(Stored records)
+ + + + + + +

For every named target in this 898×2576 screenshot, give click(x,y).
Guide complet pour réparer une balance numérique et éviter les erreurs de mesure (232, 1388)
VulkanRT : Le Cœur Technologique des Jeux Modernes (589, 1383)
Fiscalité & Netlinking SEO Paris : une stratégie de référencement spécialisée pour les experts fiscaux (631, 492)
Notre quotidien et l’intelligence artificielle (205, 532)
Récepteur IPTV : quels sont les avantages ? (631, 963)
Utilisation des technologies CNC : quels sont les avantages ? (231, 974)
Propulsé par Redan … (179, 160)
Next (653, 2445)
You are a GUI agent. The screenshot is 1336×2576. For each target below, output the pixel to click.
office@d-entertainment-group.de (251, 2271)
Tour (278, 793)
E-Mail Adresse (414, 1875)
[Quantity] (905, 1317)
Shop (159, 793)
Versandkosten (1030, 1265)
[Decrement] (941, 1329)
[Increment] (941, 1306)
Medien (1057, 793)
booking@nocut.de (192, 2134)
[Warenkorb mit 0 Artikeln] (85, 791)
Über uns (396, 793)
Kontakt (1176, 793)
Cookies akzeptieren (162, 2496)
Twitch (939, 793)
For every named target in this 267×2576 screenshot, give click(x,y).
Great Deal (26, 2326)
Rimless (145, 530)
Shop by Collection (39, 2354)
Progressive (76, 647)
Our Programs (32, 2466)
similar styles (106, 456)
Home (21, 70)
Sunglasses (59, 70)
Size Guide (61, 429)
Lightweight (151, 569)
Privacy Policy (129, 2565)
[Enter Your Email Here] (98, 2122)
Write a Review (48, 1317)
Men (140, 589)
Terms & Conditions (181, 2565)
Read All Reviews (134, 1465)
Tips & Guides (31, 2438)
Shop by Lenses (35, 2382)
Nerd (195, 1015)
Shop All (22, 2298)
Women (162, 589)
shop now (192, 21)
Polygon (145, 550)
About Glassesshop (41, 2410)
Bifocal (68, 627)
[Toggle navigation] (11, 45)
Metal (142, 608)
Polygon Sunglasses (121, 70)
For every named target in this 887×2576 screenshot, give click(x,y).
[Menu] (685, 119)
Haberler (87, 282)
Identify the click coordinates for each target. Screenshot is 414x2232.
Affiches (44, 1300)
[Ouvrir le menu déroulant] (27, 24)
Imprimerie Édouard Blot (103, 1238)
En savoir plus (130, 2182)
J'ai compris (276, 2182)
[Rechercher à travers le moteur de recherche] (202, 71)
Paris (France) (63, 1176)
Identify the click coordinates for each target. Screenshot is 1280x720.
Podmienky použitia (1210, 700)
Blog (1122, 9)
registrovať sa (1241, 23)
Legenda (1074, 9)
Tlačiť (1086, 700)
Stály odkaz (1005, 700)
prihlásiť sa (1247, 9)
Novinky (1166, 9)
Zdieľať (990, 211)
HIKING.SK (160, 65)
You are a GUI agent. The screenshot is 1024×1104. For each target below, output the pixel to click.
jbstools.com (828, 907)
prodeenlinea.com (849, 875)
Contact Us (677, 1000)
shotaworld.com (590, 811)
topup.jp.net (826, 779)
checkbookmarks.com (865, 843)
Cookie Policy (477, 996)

+ + + + + + +

**EXERCISE PROMPT:** Output the entries above as a two-column CSV with the headers entry and answer, one row per entry. Put each entry's text and its answer in their own quoted fields, replacing any line breaks with spaces.

**SOLVED EXERCISE:**
entry,answer
"For every named target in this 898×2576 screenshot, give click(x,y). Guide complet pour réparer une balance numérique et éviter les erreurs de mesure","(232, 1388)"
"VulkanRT : Le Cœur Technologique des Jeux Modernes","(589, 1383)"
"Fiscalité & Netlinking SEO Paris : une stratégie de référencement spécialisée pour les experts fiscaux","(631, 492)"
"Notre quotidien et l’intelligence artificielle","(205, 532)"
"Récepteur IPTV : quels sont les avantages ?","(631, 963)"
"Utilisation des technologies CNC : quels sont les avantages ?","(231, 974)"
"Propulsé par Redan …","(179, 160)"
"Next","(653, 2445)"
"You are a GUI agent. The screenshot is 1336×2576. For each target below, output the pixel to click. office@d-entertainment-group.de","(251, 2271)"
"Tour","(278, 793)"
"E-Mail Adresse","(414, 1875)"
"[Quantity]","(905, 1317)"
"Shop","(159, 793)"
"Versandkosten","(1030, 1265)"
"[Decrement]","(941, 1329)"
"[Increment]","(941, 1306)"
"Medien","(1057, 793)"
"booking@nocut.de","(192, 2134)"
"[Warenkorb mit 0 Artikeln]","(85, 791)"
"Über uns","(396, 793)"
"Kontakt","(1176, 793)"
"Cookies akzeptieren","(162, 2496)"
"Twitch","(939, 793)"
"For every named target in this 267×2576 screenshot, give click(x,y). Great Deal","(26, 2326)"
"Rimless","(145, 530)"
"Shop by Collection","(39, 2354)"
"Progressive","(76, 647)"
"Our Programs","(32, 2466)"
"similar styles","(106, 456)"
"Home","(21, 70)"
"Sunglasses","(59, 70)"
"Size Guide","(61, 429)"
"Lightweight","(151, 569)"
"Privacy Policy","(129, 2565)"
"[Enter Your Email Here]","(98, 2122)"
"Write a Review","(48, 1317)"
"Men","(140, 589)"
"Terms & Conditions","(181, 2565)"
"Read All Reviews","(134, 1465)"
"Tips & Guides","(31, 2438)"
"Shop by Lenses","(35, 2382)"
"Nerd","(195, 1015)"
"Shop All","(22, 2298)"
"Women","(162, 589)"
"shop now","(192, 21)"
"Polygon","(145, 550)"
"About Glassesshop","(41, 2410)"
"Bifocal","(68, 627)"
"[Toggle navigation]","(11, 45)"
"Metal","(142, 608)"
"Polygon Sunglasses","(121, 70)"
"For every named target in this 887×2576 screenshot, give click(x,y). [Menu]","(685, 119)"
"Haberler","(87, 282)"
"Identify the click coordinates for each target. Screenshot is 414x2232. Affiches","(44, 1300)"
"[Ouvrir le menu déroulant]","(27, 24)"
"Imprimerie Édouard Blot","(103, 1238)"
"En savoir plus","(130, 2182)"
"J'ai compris","(276, 2182)"
"[Rechercher à travers le moteur de recherche]","(202, 71)"
"Paris (France)","(63, 1176)"
"Identify the click coordinates for each target. Screenshot is 1280x720. Podmienky použitia","(1210, 700)"
"Blog","(1122, 9)"
"registrovať sa","(1241, 23)"
"Legenda","(1074, 9)"
"Tlačiť","(1086, 700)"
"Stály odkaz","(1005, 700)"
"prihlásiť sa","(1247, 9)"
"Novinky","(1166, 9)"
"Zdieľať","(990, 211)"
"HIKING.SK","(160, 65)"
"You are a GUI agent. The screenshot is 1024×1104. For each target below, output the pixel to click. jbstools.com","(828, 907)"
"prodeenlinea.com","(849, 875)"
"Contact Us","(677, 1000)"
"shotaworld.com","(590, 811)"
"topup.jp.net","(826, 779)"
"checkbookmarks.com","(865, 843)"
"Cookie Policy","(477, 996)"